September 1, 1941: Olean’s John Moller collects pitching wins, key hits in last doubleheader before death in World War II

This article was written by Kurt Blumenau

John Moller (Courtesy of the author)On September 5, 1943, about 500 fans attending a minor-league game at Bradner Field in Olean, New York, rose to their feet in silent, somber tribute to a local hero. John Moller, formerly a star pitcher and outfielder with the Olean Oilers of the Class D Pennsylvania-Ontario-New York (PONY) League, had been killed in action in the Pacific.

Moller, a first lieutenant in the Army Air Corps, was piloting a Liberator bomber in the New Guinea area when he was initially reported missing in action in August. He and other crew members died after poor weather and visibility prevented them from landing.1 In addition to his wife, Moller was survived by an infant son he never saw.2 He was 26.

The tribute to Moller occurred almost two years to the day after his final professional games – a home-and-home doubleheader between Olean and the Bradford (Pennsylvania) Bees on Labor Day, September 1, 1941. As a relief pitcher, Moller won both games of the twin bill. As a batter, his hits led directly to the tying run in the first game and the winning run in the second.3 It was a remarkable, though unfortunate, farewell to baseball.

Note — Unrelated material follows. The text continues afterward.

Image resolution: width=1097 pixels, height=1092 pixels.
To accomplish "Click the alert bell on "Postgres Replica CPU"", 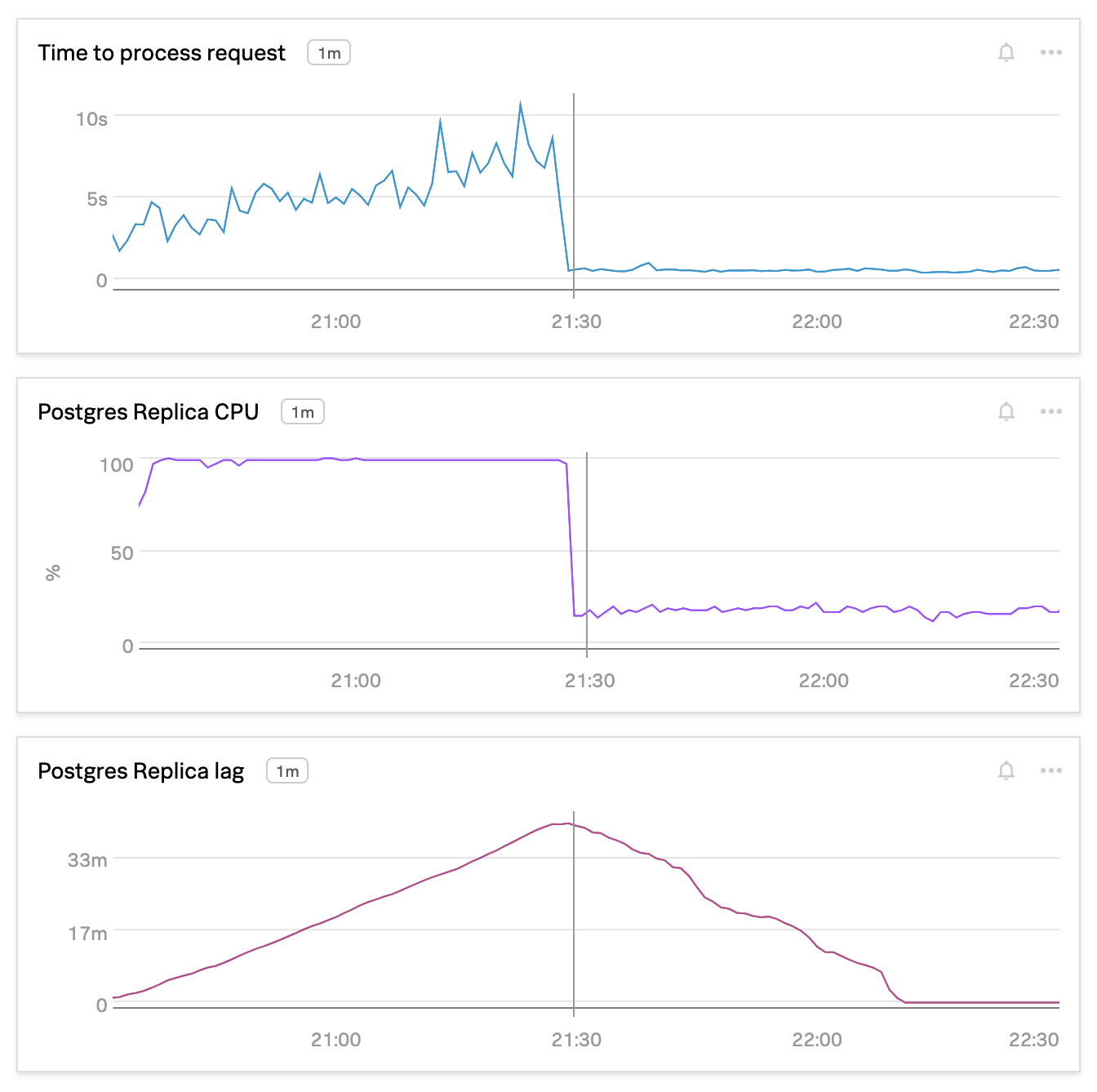I will tap(1006, 411).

The small cities of Olean and Bradford are roughly a half-hour’s drive apart, making it relatively easy for the Oilers and Bees to divide a doubleheader between them. Manager Jake Pitler’s Oilers, a Brooklyn Dodgers farm team, had been knocked out of the PONY League’s four-team playoff structure. They entered the day in fifth place with a 46-61 record, percentage points ahead of last-place London, and were playing for pride to avoid a last-place finish.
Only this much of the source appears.